**Directions for this task:**
Go to the line in the entries below that holds "Screen dimensions: 640x551" and repeat exactly from there through the line that holds "Given: Open Base Layer settings gear", inclusive.
- - - - - - -
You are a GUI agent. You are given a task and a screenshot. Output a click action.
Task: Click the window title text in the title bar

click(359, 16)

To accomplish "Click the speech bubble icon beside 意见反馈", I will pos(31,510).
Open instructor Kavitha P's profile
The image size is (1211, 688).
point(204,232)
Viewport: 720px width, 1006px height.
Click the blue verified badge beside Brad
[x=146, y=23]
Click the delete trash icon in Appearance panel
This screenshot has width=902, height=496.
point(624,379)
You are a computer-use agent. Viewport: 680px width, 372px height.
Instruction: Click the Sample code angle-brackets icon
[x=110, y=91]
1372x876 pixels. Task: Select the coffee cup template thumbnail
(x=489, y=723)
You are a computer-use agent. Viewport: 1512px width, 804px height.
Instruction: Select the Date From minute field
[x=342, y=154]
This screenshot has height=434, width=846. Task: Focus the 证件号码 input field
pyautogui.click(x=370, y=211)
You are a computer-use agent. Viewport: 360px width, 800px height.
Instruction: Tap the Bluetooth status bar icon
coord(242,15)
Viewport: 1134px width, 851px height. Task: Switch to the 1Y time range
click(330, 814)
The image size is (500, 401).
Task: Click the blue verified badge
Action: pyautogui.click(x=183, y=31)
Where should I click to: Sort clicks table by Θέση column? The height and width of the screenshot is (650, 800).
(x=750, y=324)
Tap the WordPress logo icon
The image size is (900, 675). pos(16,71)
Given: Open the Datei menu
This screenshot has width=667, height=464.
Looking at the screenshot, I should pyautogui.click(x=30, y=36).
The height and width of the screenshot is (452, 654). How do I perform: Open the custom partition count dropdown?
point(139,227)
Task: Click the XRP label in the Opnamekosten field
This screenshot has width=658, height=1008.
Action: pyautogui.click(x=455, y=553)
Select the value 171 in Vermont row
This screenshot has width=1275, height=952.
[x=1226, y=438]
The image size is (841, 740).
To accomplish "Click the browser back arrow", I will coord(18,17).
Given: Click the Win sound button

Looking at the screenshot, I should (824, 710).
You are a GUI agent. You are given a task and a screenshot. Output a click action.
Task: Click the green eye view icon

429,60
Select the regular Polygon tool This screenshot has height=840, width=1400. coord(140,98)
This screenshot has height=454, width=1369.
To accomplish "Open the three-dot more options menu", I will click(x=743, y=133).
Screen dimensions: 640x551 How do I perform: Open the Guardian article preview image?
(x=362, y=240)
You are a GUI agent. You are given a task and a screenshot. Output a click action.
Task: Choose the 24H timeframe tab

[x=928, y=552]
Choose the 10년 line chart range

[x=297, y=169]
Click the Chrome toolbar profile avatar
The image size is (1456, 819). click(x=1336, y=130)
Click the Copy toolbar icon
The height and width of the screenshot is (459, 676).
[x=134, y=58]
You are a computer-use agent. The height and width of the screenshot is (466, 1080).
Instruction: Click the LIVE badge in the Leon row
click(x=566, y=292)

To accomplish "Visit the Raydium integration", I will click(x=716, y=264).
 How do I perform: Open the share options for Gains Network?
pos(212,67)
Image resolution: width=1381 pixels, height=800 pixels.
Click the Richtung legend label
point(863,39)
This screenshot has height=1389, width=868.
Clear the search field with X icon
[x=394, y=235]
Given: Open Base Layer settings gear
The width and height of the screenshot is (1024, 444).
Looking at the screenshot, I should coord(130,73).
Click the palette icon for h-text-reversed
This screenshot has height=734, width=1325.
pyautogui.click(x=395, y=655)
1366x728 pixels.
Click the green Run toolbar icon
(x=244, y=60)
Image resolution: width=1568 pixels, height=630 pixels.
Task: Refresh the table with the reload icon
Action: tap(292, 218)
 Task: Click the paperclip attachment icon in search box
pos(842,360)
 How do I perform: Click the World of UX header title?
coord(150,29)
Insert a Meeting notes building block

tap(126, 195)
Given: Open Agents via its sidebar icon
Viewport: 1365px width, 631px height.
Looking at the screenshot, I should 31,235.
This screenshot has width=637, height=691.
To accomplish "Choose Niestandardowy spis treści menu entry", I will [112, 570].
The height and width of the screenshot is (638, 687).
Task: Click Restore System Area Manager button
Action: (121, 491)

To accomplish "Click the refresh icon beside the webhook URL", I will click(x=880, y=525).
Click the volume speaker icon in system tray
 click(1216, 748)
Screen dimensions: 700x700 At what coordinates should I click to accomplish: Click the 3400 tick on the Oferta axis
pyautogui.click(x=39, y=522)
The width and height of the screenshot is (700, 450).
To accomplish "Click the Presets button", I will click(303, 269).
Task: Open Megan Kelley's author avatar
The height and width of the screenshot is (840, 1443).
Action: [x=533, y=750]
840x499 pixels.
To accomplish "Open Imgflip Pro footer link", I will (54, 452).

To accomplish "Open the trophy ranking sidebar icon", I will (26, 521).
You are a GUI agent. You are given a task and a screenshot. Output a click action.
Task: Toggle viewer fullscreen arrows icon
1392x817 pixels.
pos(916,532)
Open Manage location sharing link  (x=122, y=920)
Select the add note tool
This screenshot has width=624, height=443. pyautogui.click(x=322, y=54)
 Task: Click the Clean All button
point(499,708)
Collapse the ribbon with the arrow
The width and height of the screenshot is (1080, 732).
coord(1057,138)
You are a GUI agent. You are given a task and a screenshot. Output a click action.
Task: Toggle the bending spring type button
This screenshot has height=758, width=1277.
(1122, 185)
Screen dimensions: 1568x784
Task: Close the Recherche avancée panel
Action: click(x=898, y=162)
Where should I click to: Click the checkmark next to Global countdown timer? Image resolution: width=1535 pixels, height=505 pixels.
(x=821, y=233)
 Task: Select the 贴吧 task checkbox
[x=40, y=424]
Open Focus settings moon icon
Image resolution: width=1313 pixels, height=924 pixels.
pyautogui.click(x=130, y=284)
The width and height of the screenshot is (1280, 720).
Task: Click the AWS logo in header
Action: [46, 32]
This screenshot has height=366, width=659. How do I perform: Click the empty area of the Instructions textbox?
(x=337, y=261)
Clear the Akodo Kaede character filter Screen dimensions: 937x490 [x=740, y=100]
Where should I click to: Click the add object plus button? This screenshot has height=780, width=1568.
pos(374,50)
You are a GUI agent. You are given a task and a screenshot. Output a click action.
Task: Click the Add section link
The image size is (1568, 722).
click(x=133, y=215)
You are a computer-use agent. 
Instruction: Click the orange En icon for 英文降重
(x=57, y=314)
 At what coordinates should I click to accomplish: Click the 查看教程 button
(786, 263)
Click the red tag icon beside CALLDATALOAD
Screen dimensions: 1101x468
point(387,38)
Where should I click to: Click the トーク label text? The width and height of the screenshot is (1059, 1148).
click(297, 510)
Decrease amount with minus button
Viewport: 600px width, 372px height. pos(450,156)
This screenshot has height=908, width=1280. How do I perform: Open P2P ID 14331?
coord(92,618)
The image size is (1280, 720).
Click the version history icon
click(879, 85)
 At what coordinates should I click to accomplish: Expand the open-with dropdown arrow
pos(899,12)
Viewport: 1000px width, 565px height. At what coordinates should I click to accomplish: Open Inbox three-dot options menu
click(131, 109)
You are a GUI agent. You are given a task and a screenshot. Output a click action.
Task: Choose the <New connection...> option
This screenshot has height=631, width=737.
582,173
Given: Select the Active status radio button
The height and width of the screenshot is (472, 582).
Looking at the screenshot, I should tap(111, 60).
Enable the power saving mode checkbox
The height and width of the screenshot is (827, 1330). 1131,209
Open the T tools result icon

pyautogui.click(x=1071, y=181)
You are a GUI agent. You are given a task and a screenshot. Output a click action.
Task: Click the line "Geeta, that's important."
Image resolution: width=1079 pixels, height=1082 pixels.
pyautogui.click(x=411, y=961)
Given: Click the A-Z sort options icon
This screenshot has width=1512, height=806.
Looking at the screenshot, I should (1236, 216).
- - - - - - -
**Exercise response:**
Screen dimensions: 640x551 How do I perform: Open the Guardian article preview image?
(x=362, y=240)
You are a GUI agent. You are given a task and a screenshot. Output a click action.
Task: Choose the 24H timeframe tab

[x=928, y=552]
Choose the 10년 line chart range

[x=297, y=169]
Click the Chrome toolbar profile avatar
The image size is (1456, 819). click(x=1336, y=130)
Click the Copy toolbar icon
The height and width of the screenshot is (459, 676).
[x=134, y=58]
You are a computer-use agent. The height and width of the screenshot is (466, 1080).
Instruction: Click the LIVE badge in the Leon row
click(x=566, y=292)

To accomplish "Visit the Raydium integration", I will click(x=716, y=264).
 How do I perform: Open the share options for Gains Network?
pos(212,67)
Image resolution: width=1381 pixels, height=800 pixels.
Click the Richtung legend label
point(863,39)
This screenshot has height=1389, width=868.
Clear the search field with X icon
[x=394, y=235]
Given: Open Base Layer settings gear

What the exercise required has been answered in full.